Consider that we already know the given distribution \(p(x)\) and its transition matrix \(Q\). Generally we'll have \[ p(i)q(i,j)\neq p(j)q(j,i) \] We can introduce another coefficient \(\alpha(i,j)\) that will hopefully solve the problem for us, namely \[ \begin{equation} p(i)q(i,j)\alpha(i,j)=p(j)q(j,i)\alpha(j,i) \tag{*} \end{equation} \] Clearly we can let \(\alpha(i,j)=p(j)q(j,i)\) to make the equation true. If we let \(q'(i,j)=q(i,j)\alpha(i,j)\), the original equation would become: \[ p(i)q'(i,j)=p(j)q'(j,i) \] Now we have successfully constructed a Markov chain with transition matrix \(q'\) and given stationary distribution \(p(x)\). The Metropolis–Hastings algorithm is described below. Notice that \(q(j|i) = q(i,j)\).

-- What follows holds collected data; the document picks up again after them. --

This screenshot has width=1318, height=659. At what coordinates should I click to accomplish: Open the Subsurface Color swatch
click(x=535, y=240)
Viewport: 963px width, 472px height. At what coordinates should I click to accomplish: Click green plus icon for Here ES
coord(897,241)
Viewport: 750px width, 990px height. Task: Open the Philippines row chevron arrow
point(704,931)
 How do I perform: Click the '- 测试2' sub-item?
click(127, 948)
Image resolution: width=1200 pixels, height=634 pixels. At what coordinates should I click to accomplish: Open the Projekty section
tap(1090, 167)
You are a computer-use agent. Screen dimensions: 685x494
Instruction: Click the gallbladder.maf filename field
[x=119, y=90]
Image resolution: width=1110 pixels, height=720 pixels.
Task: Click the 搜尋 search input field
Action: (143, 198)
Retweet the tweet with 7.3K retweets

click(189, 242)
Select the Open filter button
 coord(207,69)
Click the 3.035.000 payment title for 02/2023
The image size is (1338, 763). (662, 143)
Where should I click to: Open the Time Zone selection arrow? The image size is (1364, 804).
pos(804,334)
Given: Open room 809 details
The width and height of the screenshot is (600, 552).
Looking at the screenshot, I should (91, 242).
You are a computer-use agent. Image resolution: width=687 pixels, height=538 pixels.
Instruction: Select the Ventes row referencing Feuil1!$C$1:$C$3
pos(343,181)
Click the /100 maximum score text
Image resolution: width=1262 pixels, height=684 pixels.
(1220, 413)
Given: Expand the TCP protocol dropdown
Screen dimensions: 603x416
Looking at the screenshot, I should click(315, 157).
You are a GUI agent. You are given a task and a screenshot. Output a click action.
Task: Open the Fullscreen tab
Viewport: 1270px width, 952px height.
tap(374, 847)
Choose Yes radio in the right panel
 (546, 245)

x_{0} = x0 # Initialization
for i = 1 to N:
    Generate x* ~ q(x*|x_{i-1})
    a = min( 1, ( p(x*) * q(x*|x_{i-1}) ) / ( p(x_{i-1}) * q(x_{i-1}|x*) ) )
    Generate u ~ U(0, 1)
    if u > a:
        x_{i} = x_{i-1} # Reject
    else:
        x_{i} = x* # Accept

When \(q(i, j)=q(j,i)\) is satisfied, the algorithm is called Metropolis algorithm, in which

    a = min( 1, p(x*) / p(x_{i-1}) )

Gibbs Sampling

Gibbs sampling is a special case of the Metropolis–Hastings algorithm. Given a multivariate distribution, it's better for us to use Gibbs sampling if it is simpler to sample from a conditional distribution than to marginalize by integrating over a joint distribution. Suppose we want to obtain \(N\) samples of \(\mathbf {X}=(x_{1},\dots ,x_{n})\) from a joint distribution \({\displaystyle p(x_{1},\dots ,x_{n})}\). Gibbs sampling can be described as follows:

X_0 = X0 # Initialization
for i = 1 to N:
    for j = 1 to n:
        sample x^i_j from the distribution:
            p(x^i_j|x^i_1,...,x^i_{j-1},x^{i-1}_{j+1},...x^{i-1}_n)

Slice Sampling

Suppose you want to sample some random variable \(X\) with distribution \(f(x)\). Slice sampling can be described as follows:

x_0 = x0 # Initialization
for i = 1 to N:
    Generate y_i from U(0, x_{i-1})
    Generate x* from U(Domain of x)
    while f(x*) < y
        generate x* from U(min(x_{i-1}, x*), max(x_{i+1}, x*))
    x_i = x*